- _ASSIGNMENT_:
Leave out the pictures and retype exactly the lines from the one with "Open the @嘉行杨幂工作室" through the end of the records.

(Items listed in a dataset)

________________________

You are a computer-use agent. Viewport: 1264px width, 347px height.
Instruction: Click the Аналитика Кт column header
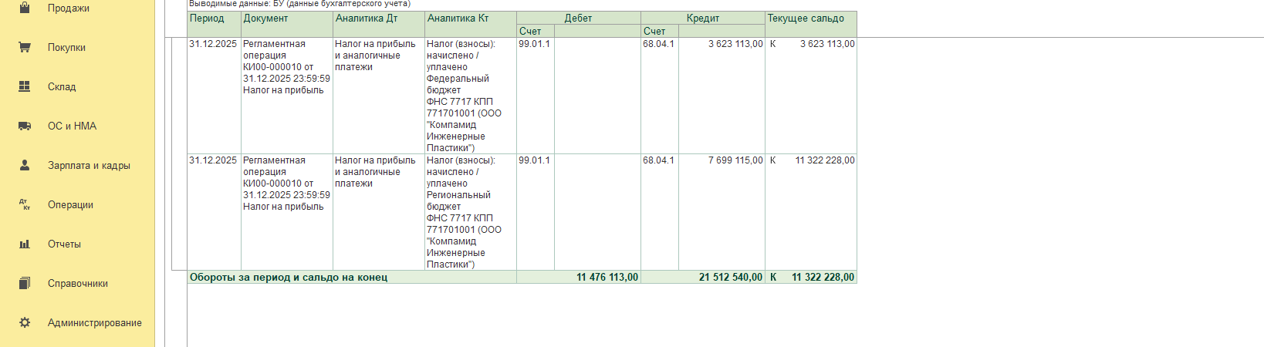[x=458, y=19]

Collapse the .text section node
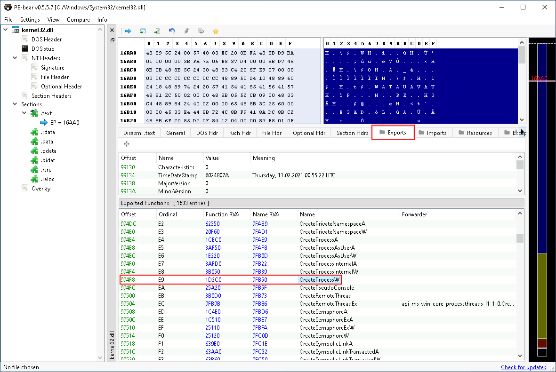click(x=24, y=113)
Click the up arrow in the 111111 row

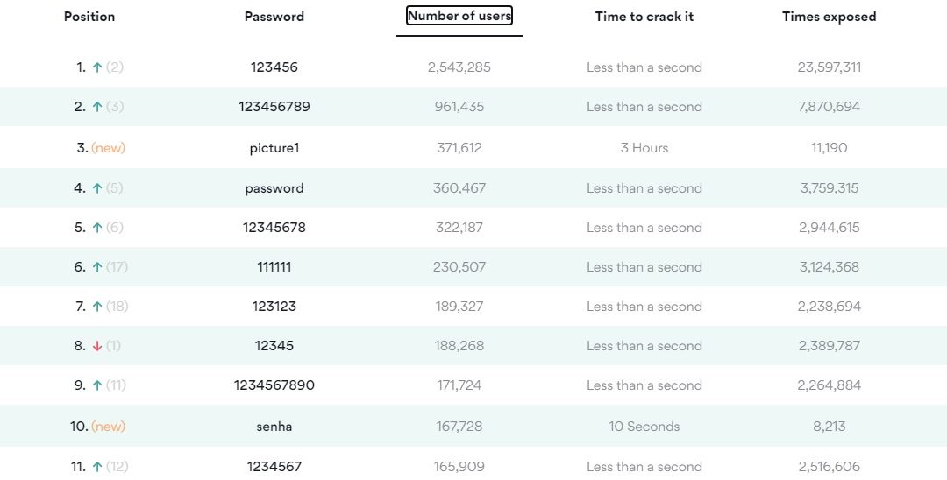coord(97,267)
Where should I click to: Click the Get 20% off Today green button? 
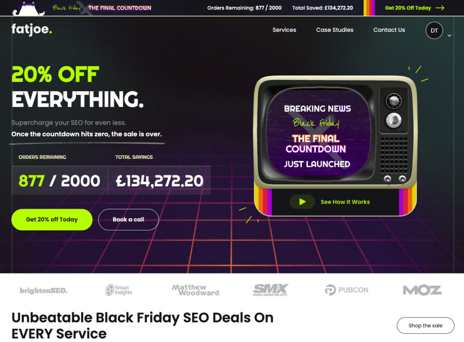(52, 219)
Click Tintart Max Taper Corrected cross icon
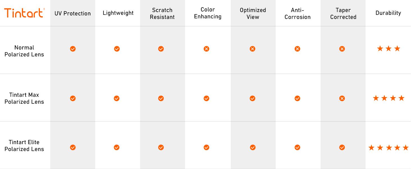This screenshot has height=169, width=411. click(342, 98)
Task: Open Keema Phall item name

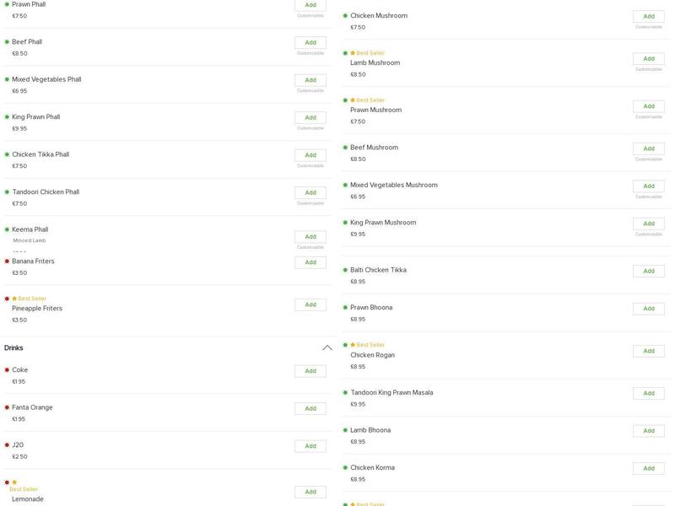Action: click(30, 229)
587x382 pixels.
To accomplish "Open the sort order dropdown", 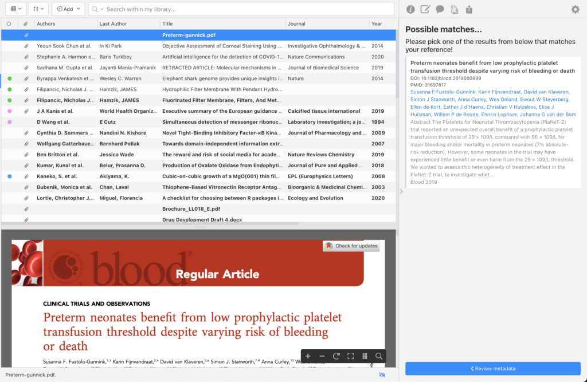I will pos(38,9).

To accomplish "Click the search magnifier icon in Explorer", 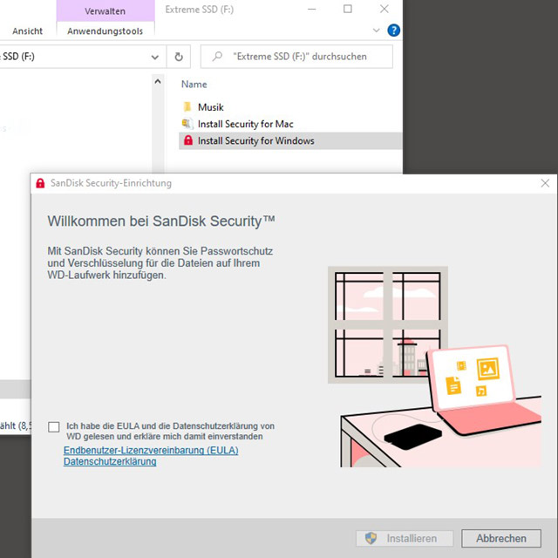I will pyautogui.click(x=216, y=57).
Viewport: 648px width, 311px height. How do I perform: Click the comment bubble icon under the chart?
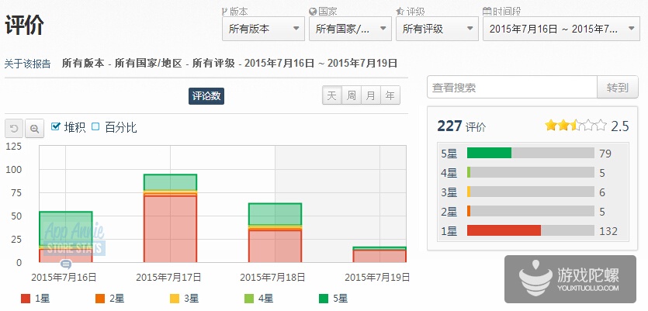point(66,264)
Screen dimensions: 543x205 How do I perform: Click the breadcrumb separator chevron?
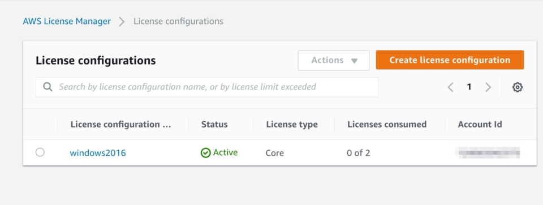click(x=122, y=22)
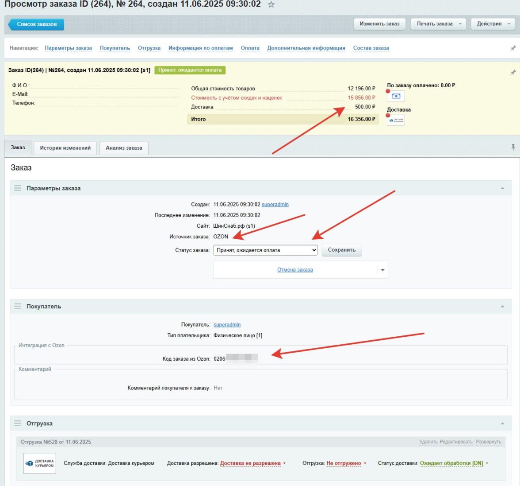Collapse the Параметры заказа section
The image size is (520, 486).
point(502,188)

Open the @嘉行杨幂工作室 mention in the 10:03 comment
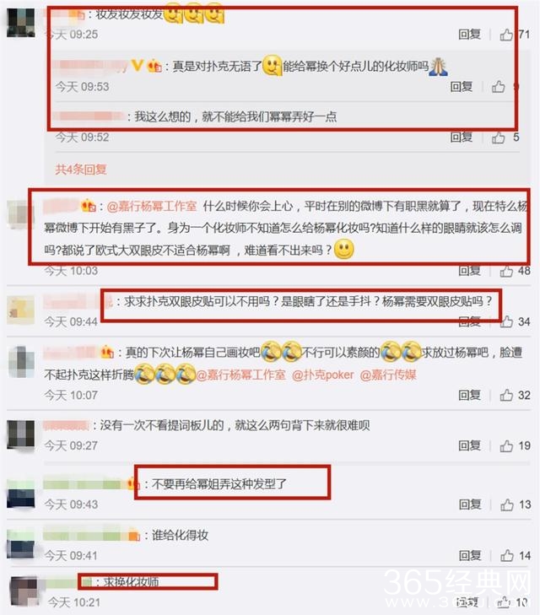click(x=151, y=206)
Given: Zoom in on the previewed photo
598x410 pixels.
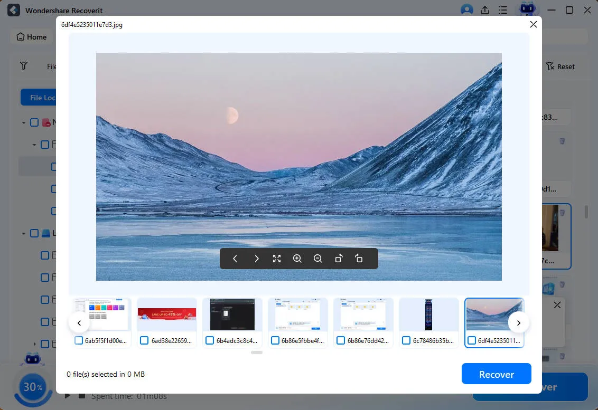Looking at the screenshot, I should (x=297, y=259).
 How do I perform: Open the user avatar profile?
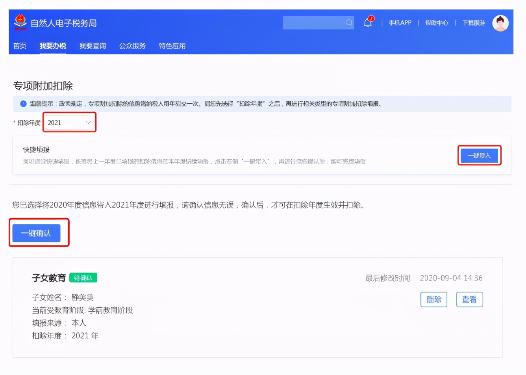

________________________

- _OUTPUT FOR THIS TASK_:
Open the @嘉行杨幂工作室 mention in the 10:03 comment
click(x=151, y=206)
Given: Zoom in on the previewed photo
598x410 pixels.
Looking at the screenshot, I should (x=297, y=259).
 How do I perform: Open the user avatar profile?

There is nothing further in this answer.